Work required: Could you copy all of the records below exactly as they appear?

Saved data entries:
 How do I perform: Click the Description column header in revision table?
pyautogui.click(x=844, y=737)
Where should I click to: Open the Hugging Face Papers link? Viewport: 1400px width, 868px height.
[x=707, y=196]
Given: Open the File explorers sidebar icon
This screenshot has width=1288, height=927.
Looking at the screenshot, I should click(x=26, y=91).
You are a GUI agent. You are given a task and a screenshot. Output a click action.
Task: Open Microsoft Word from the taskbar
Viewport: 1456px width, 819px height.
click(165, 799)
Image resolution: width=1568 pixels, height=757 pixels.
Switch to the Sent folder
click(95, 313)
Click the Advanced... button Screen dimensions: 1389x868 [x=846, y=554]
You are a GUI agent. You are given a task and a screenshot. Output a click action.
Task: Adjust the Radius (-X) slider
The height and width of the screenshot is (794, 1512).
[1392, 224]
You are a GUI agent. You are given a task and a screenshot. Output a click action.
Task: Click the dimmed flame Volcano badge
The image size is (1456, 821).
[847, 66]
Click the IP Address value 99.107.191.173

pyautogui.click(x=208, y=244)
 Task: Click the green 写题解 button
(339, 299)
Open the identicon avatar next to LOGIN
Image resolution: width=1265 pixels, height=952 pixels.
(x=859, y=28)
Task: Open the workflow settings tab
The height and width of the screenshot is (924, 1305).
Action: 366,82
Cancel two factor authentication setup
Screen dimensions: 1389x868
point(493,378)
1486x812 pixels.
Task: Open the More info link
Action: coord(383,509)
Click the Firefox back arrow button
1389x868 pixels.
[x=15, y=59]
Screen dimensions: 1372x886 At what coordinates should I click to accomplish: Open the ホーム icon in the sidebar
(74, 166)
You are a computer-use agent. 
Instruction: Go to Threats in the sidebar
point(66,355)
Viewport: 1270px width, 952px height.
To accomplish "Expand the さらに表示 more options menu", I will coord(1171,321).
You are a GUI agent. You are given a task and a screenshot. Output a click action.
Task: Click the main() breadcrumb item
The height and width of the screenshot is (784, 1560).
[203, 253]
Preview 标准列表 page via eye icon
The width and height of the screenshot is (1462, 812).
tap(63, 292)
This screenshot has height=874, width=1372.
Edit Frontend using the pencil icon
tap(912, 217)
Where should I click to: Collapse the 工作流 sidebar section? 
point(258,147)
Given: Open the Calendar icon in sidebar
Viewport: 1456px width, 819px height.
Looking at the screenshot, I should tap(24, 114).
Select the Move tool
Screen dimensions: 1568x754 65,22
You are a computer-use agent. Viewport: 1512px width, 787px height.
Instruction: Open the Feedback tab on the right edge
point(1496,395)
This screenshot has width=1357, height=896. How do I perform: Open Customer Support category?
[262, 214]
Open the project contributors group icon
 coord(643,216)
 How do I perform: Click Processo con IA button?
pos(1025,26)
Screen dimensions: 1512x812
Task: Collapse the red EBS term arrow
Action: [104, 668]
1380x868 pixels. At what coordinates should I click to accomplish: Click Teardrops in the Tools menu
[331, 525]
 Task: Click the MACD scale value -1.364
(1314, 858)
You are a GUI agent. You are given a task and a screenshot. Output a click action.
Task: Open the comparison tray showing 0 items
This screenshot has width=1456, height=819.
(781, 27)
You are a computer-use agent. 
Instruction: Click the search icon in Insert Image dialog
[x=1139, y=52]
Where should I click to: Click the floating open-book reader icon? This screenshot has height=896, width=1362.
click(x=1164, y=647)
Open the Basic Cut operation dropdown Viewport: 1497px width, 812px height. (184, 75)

Written reply:
 How do I perform: Click the Description column header in revision table?
pyautogui.click(x=844, y=737)
Where should I click to: Open the Hugging Face Papers link? Viewport: 1400px width, 868px height.
[x=707, y=196]
Given: Open the File explorers sidebar icon
This screenshot has width=1288, height=927.
Looking at the screenshot, I should click(x=26, y=91).
You are a GUI agent. You are given a task and a screenshot. Output a click action.
Task: Open Microsoft Word from the taskbar
Viewport: 1456px width, 819px height.
click(165, 799)
Image resolution: width=1568 pixels, height=757 pixels.
Switch to the Sent folder
click(95, 313)
Click the Advanced... button Screen dimensions: 1389x868 [x=846, y=554]
You are a GUI agent. You are given a task and a screenshot. Output a click action.
Task: Adjust the Radius (-X) slider
The height and width of the screenshot is (794, 1512).
[1392, 224]
You are a GUI agent. You are given a task and a screenshot. Output a click action.
Task: Click the dimmed flame Volcano badge
The image size is (1456, 821).
[847, 66]
Click the IP Address value 99.107.191.173

pyautogui.click(x=208, y=244)
 Task: Click the green 写题解 button
(339, 299)
Open the identicon avatar next to LOGIN
Image resolution: width=1265 pixels, height=952 pixels.
(x=859, y=28)
Task: Open the workflow settings tab
The height and width of the screenshot is (924, 1305).
Action: 366,82
Cancel two factor authentication setup
Screen dimensions: 1389x868
point(493,378)
1486x812 pixels.
Task: Open the More info link
Action: coord(383,509)
Click the Firefox back arrow button
1389x868 pixels.
[x=15, y=59]
Screen dimensions: 1372x886 At what coordinates should I click to accomplish: Open the ホーム icon in the sidebar
(74, 166)
You are a computer-use agent. 
Instruction: Go to Threats in the sidebar
point(66,355)
Viewport: 1270px width, 952px height.
To accomplish "Expand the さらに表示 more options menu", I will coord(1171,321).
You are a GUI agent. You are given a task and a screenshot. Output a click action.
Task: Click the main() breadcrumb item
The height and width of the screenshot is (784, 1560).
[203, 253]
Preview 标准列表 page via eye icon
The width and height of the screenshot is (1462, 812).
tap(63, 292)
This screenshot has height=874, width=1372.
Edit Frontend using the pencil icon
tap(912, 217)
Where should I click to: Collapse the 工作流 sidebar section? 
point(258,147)
Given: Open the Calendar icon in sidebar
Viewport: 1456px width, 819px height.
Looking at the screenshot, I should tap(24, 114).
Select the Move tool
Screen dimensions: 1568x754 65,22
You are a computer-use agent. Viewport: 1512px width, 787px height.
Instruction: Open the Feedback tab on the right edge
point(1496,395)
This screenshot has width=1357, height=896. How do I perform: Open Customer Support category?
[262, 214]
Open the project contributors group icon
 coord(643,216)
 How do I perform: Click Processo con IA button?
pos(1025,26)
Screen dimensions: 1512x812
Task: Collapse the red EBS term arrow
Action: [104, 668]
1380x868 pixels. At what coordinates should I click to accomplish: Click Teardrops in the Tools menu
[331, 525]
 Task: Click the MACD scale value -1.364
(1314, 858)
You are a GUI agent. You are given a task and a screenshot. Output a click action.
Task: Open the comparison tray showing 0 items
This screenshot has width=1456, height=819.
(781, 27)
You are a computer-use agent. 
Instruction: Click the search icon in Insert Image dialog
[x=1139, y=52]
Where should I click to: Click the floating open-book reader icon? This screenshot has height=896, width=1362.
click(x=1164, y=647)
Open the Basic Cut operation dropdown Viewport: 1497px width, 812px height. (184, 75)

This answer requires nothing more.